Step 2: Glue Foam Shape, Fastener, and Facemask Into Facemask With Nosebridge

Fasteners come in two parts, you only need the longer part. Bend the longer part over the wine bottle in a semicircular shape. Glue the foam part onto the fastener and clip the metal ends that extend on either side beyond the foam. If your facemask comes with a metal strip for the nose, remove it. Now glue the nosebridge you just made in place. Place it as high on the mask as possible.

Step 3: Add Straps and a Buckle to Your Facemask

Insert the straps into the buckles. I 3D printed the buckle from this model: https://www.thingiverse.com/thing:3415522 (scaled down to 50%), but buckles are cheap and easy to find. Staple the other ends of the straps to elastic bands that fit behind your ears. Halfway the elastic bands is good. Nine cm of elastic band on either side of the strap is a good length. Succes achieved, now you have a comfortable and safe re-usable facemask!

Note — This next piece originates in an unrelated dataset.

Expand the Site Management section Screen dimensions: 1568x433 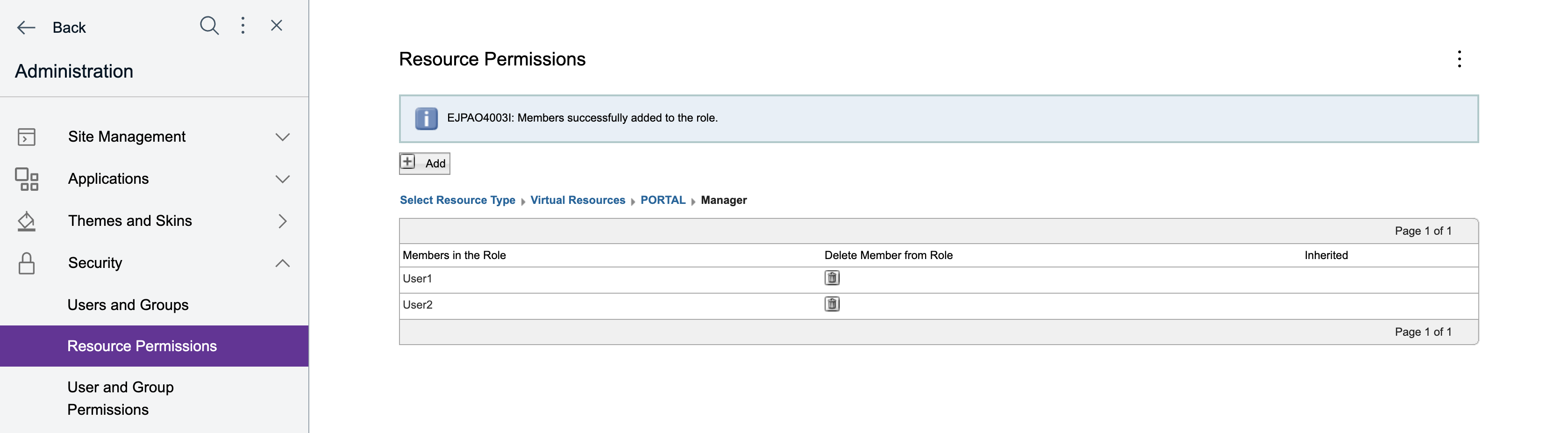(x=282, y=137)
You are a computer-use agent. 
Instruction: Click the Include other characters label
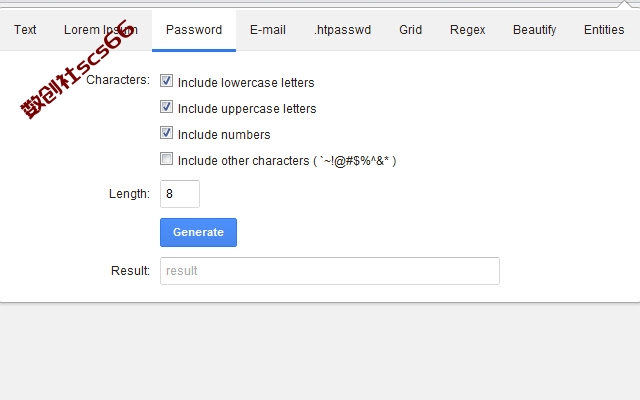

Step 4: A Note on Cleaning

I use a full bucket of hot tap water and dishwashing soap to immerse the facemasks after use and let them soak for about thirty minutes. Hot tap water in the Netherlands has a legal minimum temperature of 55 degrees Celsius, but is usually 60C or hotter. 15 minutes at 60C kills the virus, even without soap. Of course, we know this from studies in a lab environment and our kitchens are very different places. My guess however would be that kitchens are less hospitable to these viruses, what with a very active competetive microbiome and multiple killing methods included (high temperature AND soap rather than each independently).